En juin 2013, le ministère de la santé britannique a mis en place un système volontaire d’étiquetage alimentaire, le code couleur, qui permet de classer les produits en trois catégories différentes (vert, jaune et rouge) en fonction de la quantité de sel, de sucre, de graisses et graisses saturées qu’ils contiennent.

Une étude récente, menée sur un échantillon de trois produits différents étiquetés de la sorte (du jambon de Parme, du parmesan et du brie), a permis d’analyser l’état des ventes de ces aliments réalisées entre 2013 et 2015 par le plus grand détaillant du Royaume-Uni. Si, globalement, les produits qui ne sont pas étiquetés selon ce code couleur ont connu une augmentation du volume des ventes, celles-ci baissent, en occasionnant des pertes notables de part marché, pour ces mêmes denrées si ces dernières sont estampillées d’une étiquette jaune ou, surtout, d’une rouge.

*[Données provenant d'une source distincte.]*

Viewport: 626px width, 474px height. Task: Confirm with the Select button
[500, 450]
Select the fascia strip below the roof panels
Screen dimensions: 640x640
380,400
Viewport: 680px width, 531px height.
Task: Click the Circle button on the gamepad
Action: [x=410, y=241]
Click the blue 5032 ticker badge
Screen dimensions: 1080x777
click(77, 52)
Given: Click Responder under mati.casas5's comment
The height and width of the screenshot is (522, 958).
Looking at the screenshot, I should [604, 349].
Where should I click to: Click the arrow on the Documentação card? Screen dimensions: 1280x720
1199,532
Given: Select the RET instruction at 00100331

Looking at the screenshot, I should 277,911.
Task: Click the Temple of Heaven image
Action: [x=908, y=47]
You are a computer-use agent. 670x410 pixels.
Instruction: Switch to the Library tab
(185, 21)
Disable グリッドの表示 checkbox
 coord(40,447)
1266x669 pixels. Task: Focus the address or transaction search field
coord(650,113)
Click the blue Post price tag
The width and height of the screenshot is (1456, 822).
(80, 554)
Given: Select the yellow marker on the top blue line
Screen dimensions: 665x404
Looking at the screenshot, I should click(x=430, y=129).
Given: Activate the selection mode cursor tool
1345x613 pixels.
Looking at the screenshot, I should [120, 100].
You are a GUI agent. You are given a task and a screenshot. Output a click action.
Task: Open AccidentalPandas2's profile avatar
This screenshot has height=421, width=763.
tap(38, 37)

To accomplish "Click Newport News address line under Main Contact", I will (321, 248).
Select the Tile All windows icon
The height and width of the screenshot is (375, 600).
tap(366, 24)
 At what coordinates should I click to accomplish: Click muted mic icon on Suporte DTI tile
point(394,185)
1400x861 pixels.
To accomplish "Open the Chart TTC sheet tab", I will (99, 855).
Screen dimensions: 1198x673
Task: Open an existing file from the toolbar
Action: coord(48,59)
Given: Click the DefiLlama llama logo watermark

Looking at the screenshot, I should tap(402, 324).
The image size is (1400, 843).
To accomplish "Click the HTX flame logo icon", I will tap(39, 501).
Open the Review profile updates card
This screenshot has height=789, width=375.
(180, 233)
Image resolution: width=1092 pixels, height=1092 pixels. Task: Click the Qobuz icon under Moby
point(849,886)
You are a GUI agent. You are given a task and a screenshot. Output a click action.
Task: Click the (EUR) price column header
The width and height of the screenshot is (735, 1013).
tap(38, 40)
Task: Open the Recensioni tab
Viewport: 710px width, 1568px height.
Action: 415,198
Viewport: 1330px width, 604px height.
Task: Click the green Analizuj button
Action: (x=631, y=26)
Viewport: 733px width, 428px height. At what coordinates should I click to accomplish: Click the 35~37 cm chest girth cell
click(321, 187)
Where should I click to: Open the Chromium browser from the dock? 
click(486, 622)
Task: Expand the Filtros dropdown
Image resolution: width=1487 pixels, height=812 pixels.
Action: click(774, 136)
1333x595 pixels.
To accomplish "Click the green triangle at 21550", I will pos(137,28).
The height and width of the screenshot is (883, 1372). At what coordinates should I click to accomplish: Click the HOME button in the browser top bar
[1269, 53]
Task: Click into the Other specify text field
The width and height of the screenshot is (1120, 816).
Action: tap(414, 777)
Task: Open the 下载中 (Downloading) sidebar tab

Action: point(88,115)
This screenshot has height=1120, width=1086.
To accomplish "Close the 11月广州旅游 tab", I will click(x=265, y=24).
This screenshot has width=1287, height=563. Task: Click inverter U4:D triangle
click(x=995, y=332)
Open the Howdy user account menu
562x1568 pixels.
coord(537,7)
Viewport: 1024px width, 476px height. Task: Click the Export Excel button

Ces résultats démontrent bien à quel point ce système peut avoir une influence sur les consommateurs, les poussant à ne pas acheter certains produits quand l’étiquette ne comporte pas d’informations correctes ou transparentes.

Au vu de cette situation, la Commission estime-t-elle nécessaire de se pencher plus en détail sur les résultats de ladite étude, en réalisant une évaluation générale économique et commerciale des effets de l’étiquetage, dans les magasins britanniques, des produits selon un code couleur?